The amount of economic damage and nuisance created by Glis in the U.K. indicates that management is increasingly necessary in buildings and also in some woodland situations (Trout & Mogg 2017). However, the current methods of live or kill trapping are not cost-effective with serious infestations (in houses) in England as repeated trapping periods are required even within one season (Trout & Mogg 2017) as well as annually. No evidence of effectiveness is available for putting traps in woodlands. A better potential long-term population control approach suggested by our results is to provide attractive cave-like artificial hibernacula in suitable locations near to the site of concern, whilst erasing simpler natural sites where practicable. This may encourage communal hibernation (copying the cave situation) thus concentrating the hibernating Glis where management can be undertaken at a convenient time during winter.
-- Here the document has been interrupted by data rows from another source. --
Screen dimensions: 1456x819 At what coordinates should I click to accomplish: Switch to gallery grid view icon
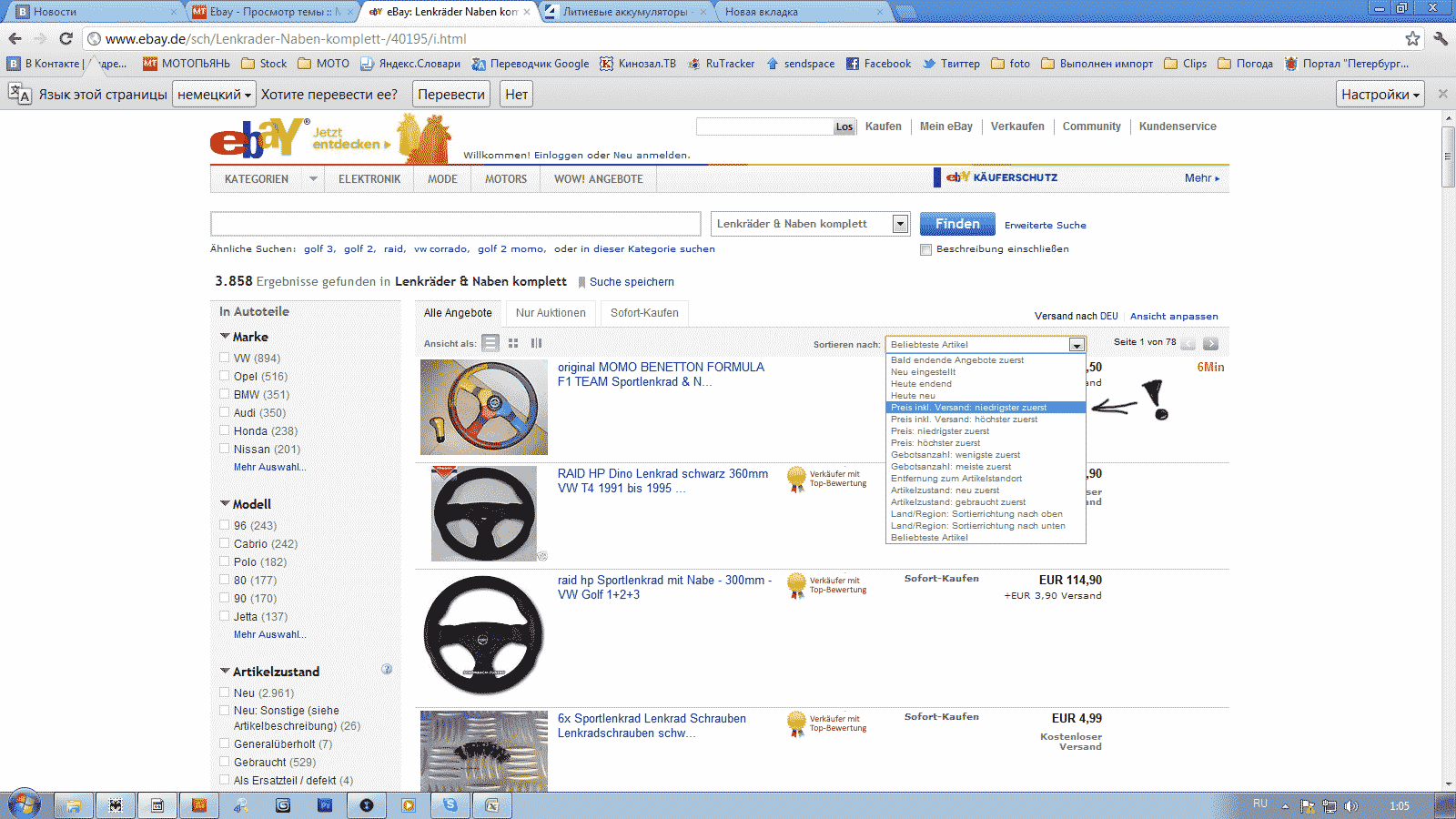(513, 343)
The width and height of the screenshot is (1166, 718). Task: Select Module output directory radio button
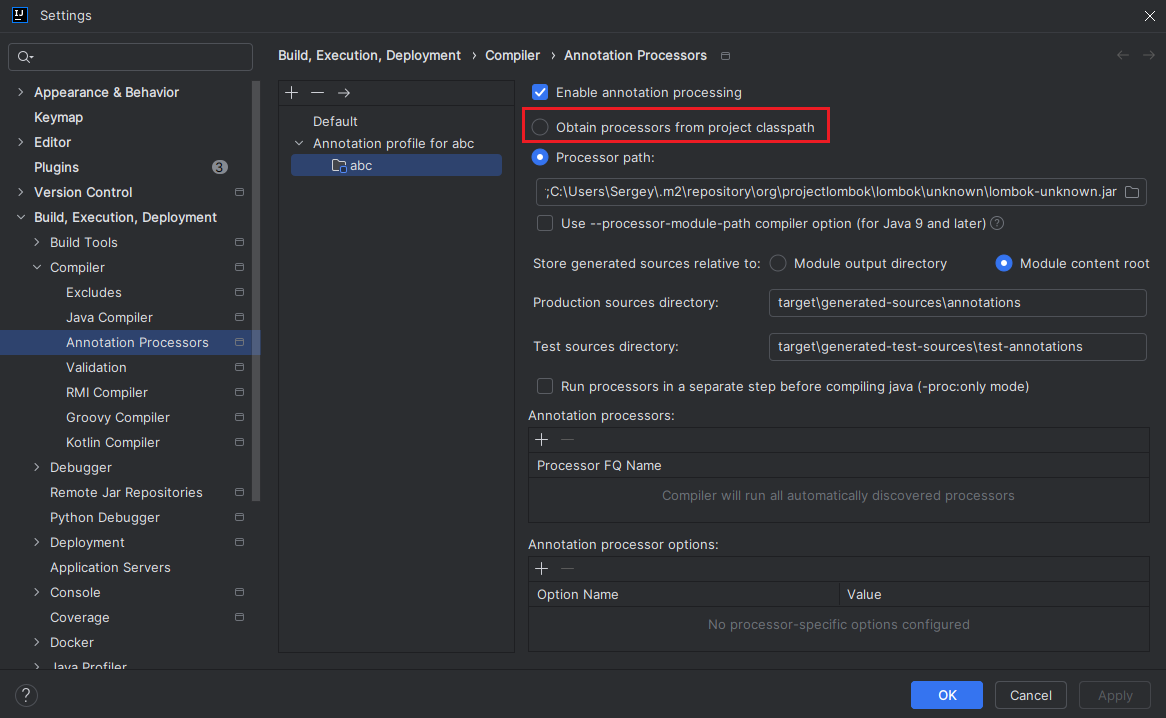778,264
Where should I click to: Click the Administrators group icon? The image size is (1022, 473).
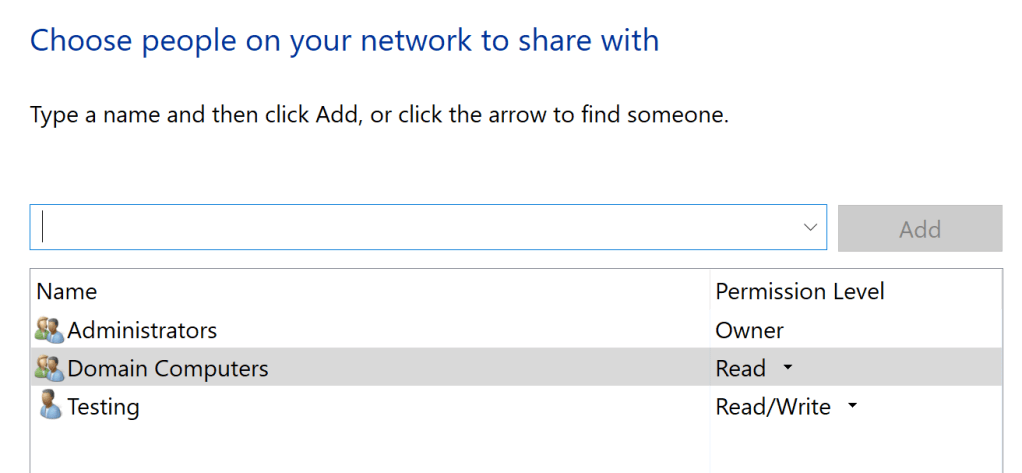(49, 330)
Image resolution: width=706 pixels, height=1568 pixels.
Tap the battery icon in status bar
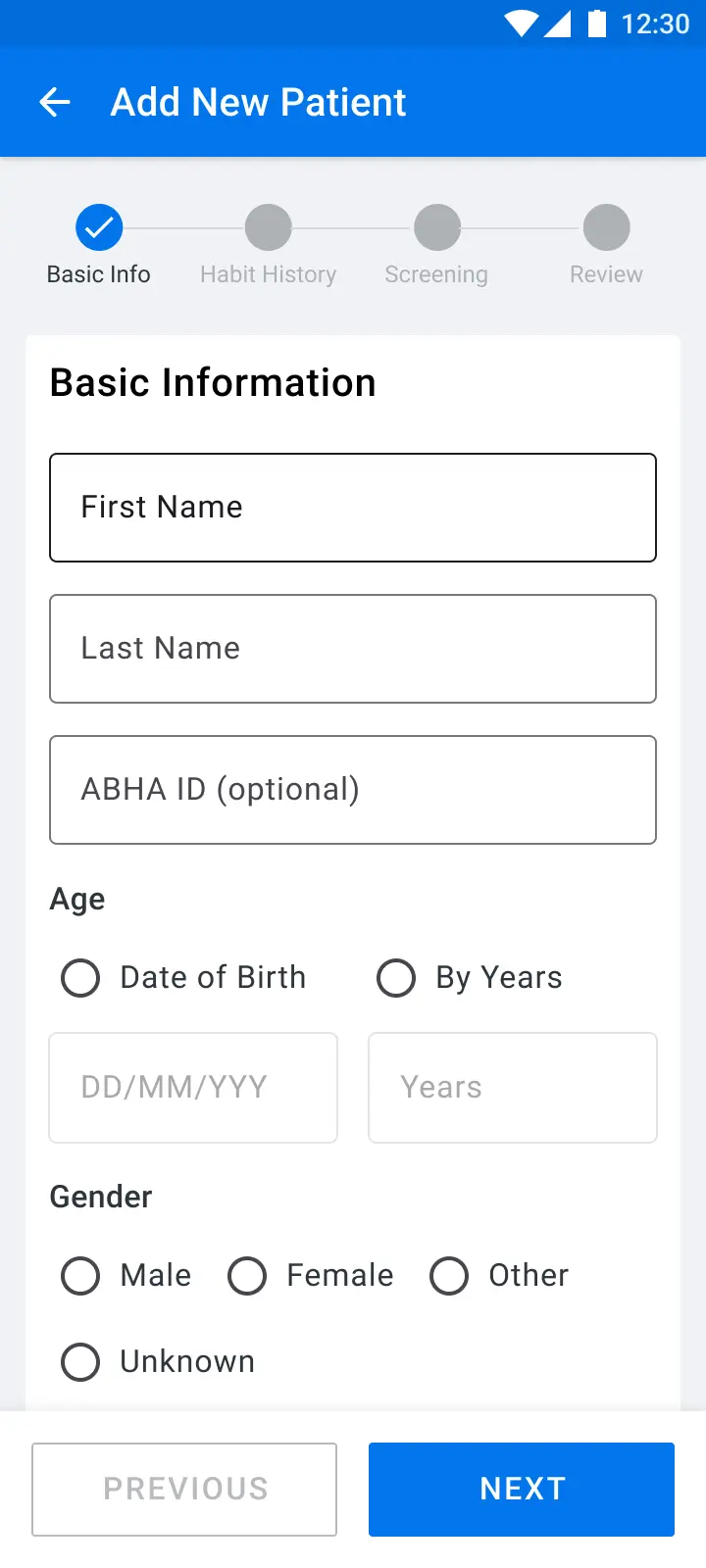coord(596,23)
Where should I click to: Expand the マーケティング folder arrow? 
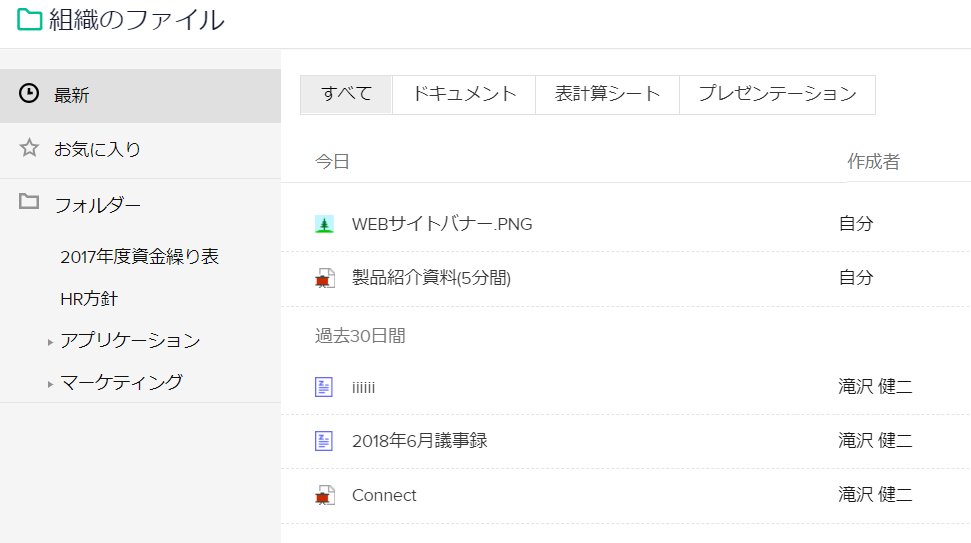[50, 384]
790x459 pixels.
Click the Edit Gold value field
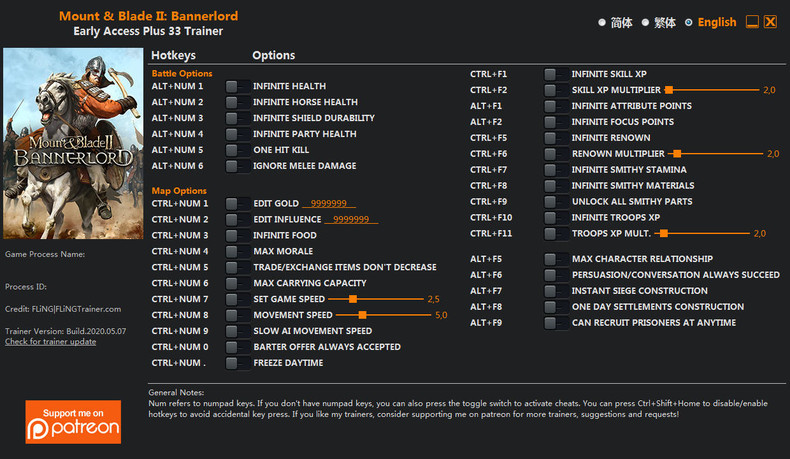point(328,204)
Our historical data (Trout et al. 2015) indicated that “missing” animals refuge somewhere during non-breeding years (i.e. are not found in our boxes anywhere in the wood during the summer) but subsequently re-appear in the trapping history at least 20 months later. This and the lack of communality in woodland hibernation has a practical consequence by complicating the planning for any short term, i.e. single year, pest control strategy. Glis population numbers can fluctuate greatly from year to year, making it extremely difficult to assess accurately the need for control and to plan precise control measures in advance. If the “wrong” year (i.e. non-breeding year with few adults apparently active) is chosen in advance to administer control it is likely to be very unsuccessful in impacting the actual Glis population alive and present at the time.

Conclusion

Glis in the U.K. may move short or long distances from a tree-based refuge to hibernate underground. Both sexes may move in any direction. The majority of individuals hibernate alone, unlike the cave communality reported abroad. Creating artificial, very attractive, hibernacula could create communality which would assist population control efforts where management is necessary. Careful advance planning for the timing of a control effort is required to overcome the issue of many Glis not appearing in non-tree flowering years, only to reappear subsequently. Demonstrating a twenty month long hibernation period would be a remarkable outcome for such a small mammal.